== Input material

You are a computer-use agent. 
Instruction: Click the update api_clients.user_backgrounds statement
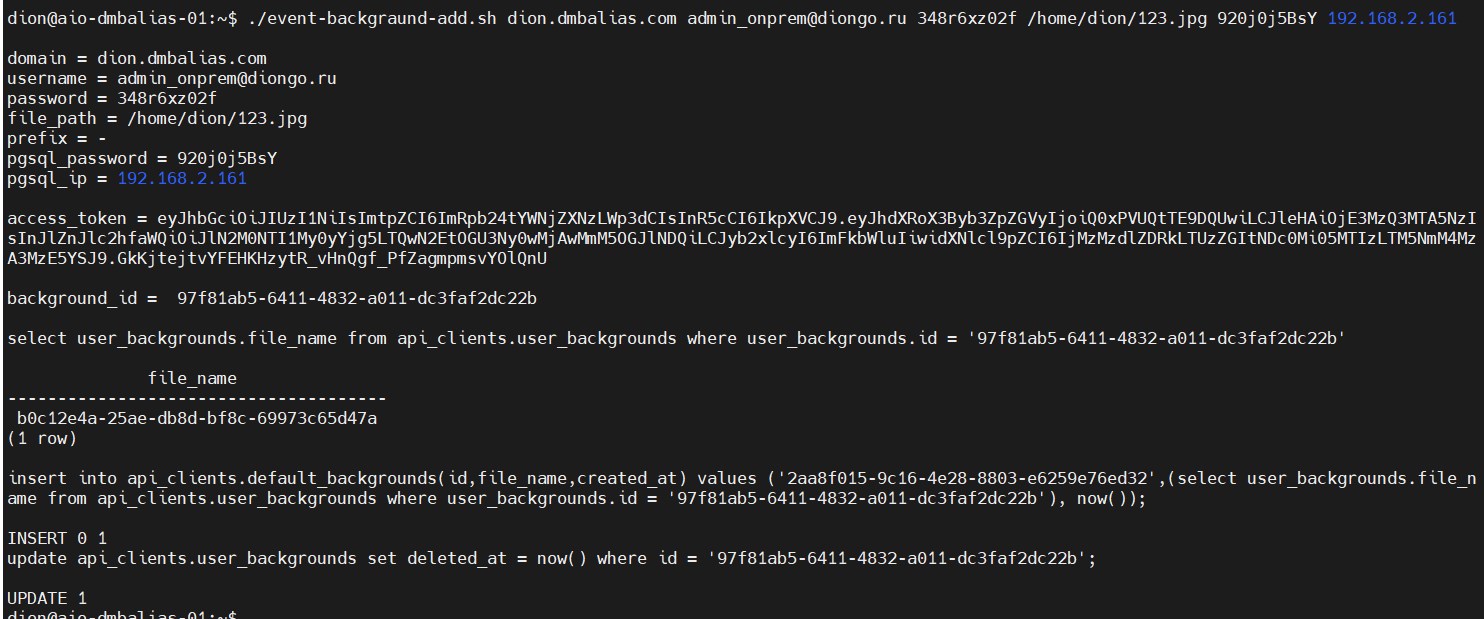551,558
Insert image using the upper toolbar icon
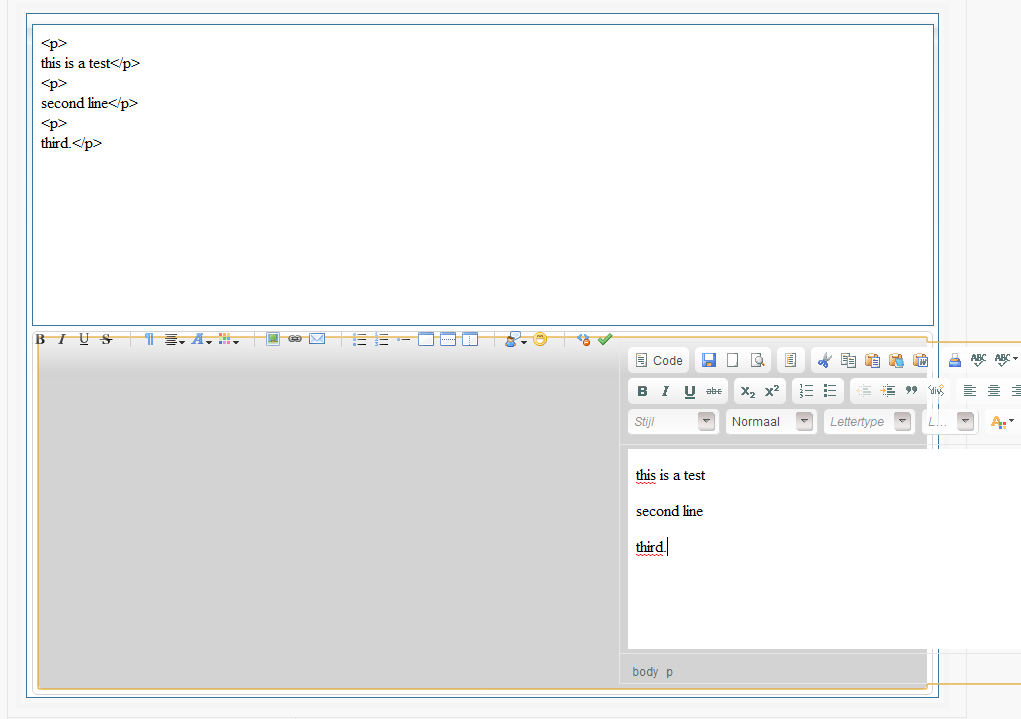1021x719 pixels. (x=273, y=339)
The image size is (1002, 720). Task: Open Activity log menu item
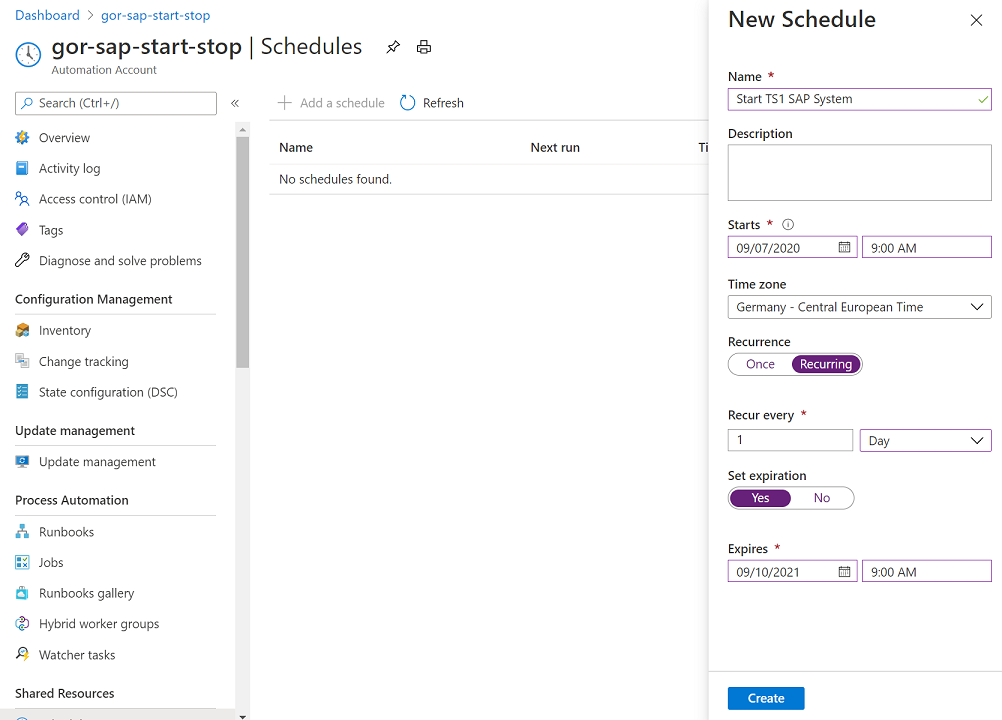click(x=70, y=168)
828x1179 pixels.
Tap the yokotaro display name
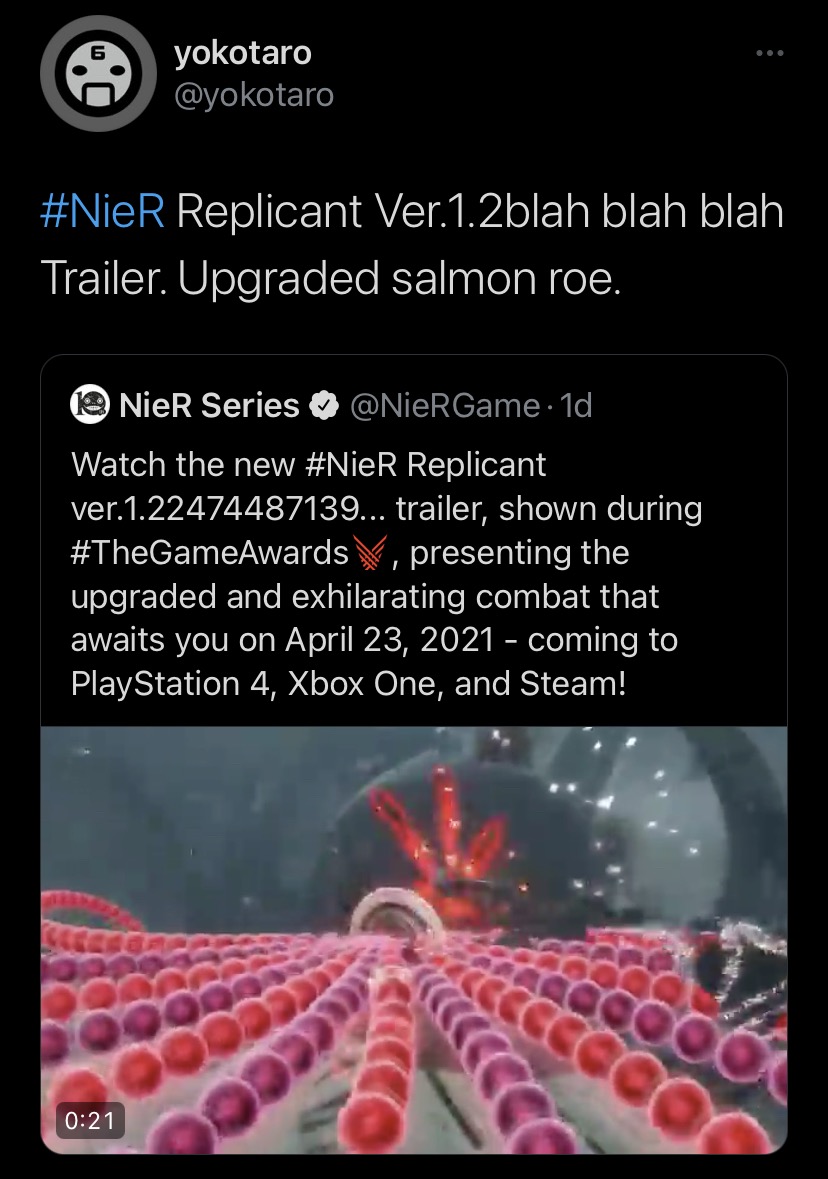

====
== Input material

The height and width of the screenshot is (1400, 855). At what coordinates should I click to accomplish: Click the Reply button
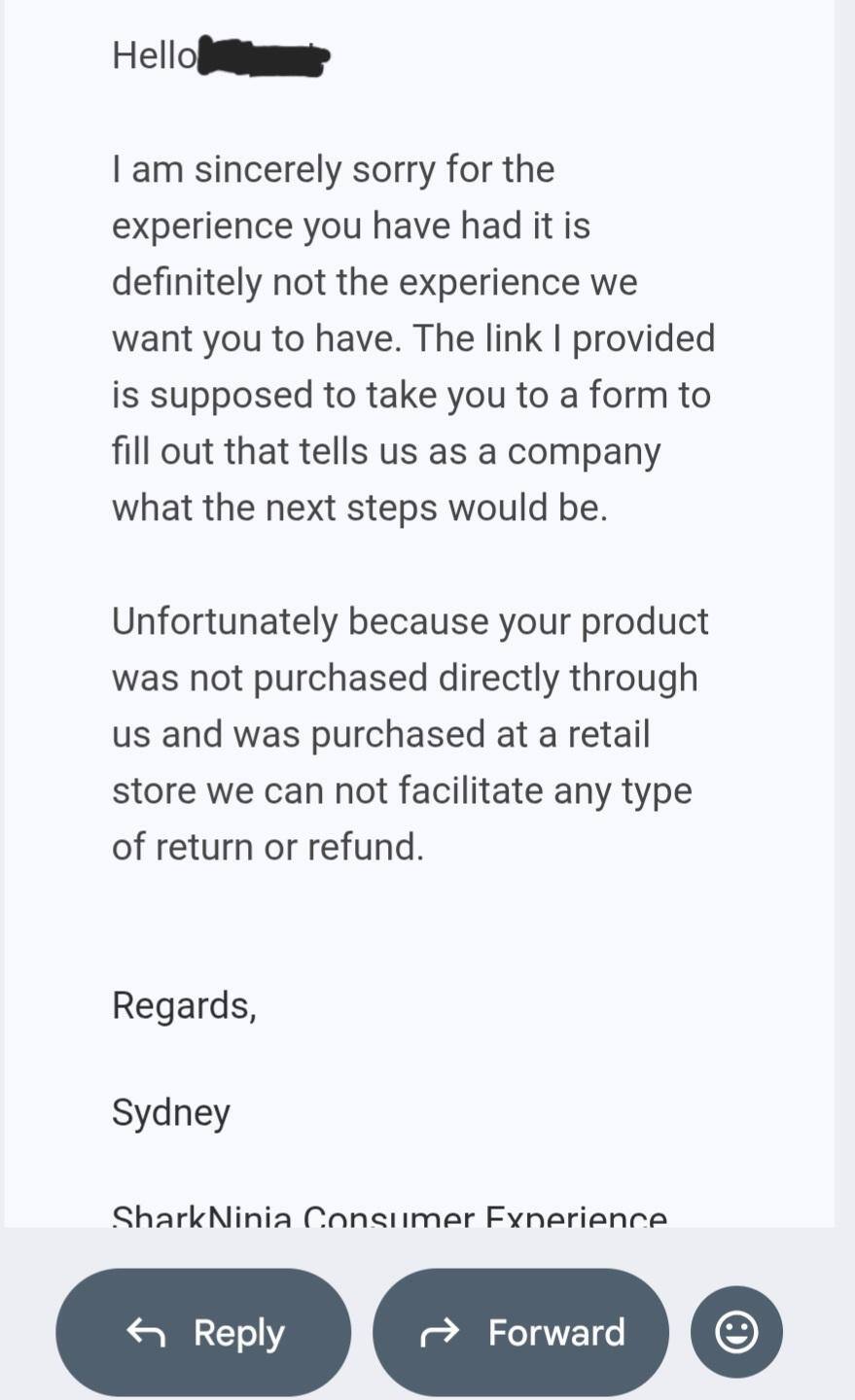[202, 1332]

====

What are the lines above from the one with "You are a computer-use agent." to the one with "Tap the yokotaro display name", both included? Reproduce them exactly, without pictures.

You are a computer-use agent. 
Instruction: Click the update api_clients.user_backgrounds statement
551,558
Insert image using the upper toolbar icon
1021x719 pixels. (x=273, y=339)
The image size is (1002, 720). Task: Open Activity log menu item
click(x=70, y=168)
828x1179 pixels.
Tap the yokotaro display name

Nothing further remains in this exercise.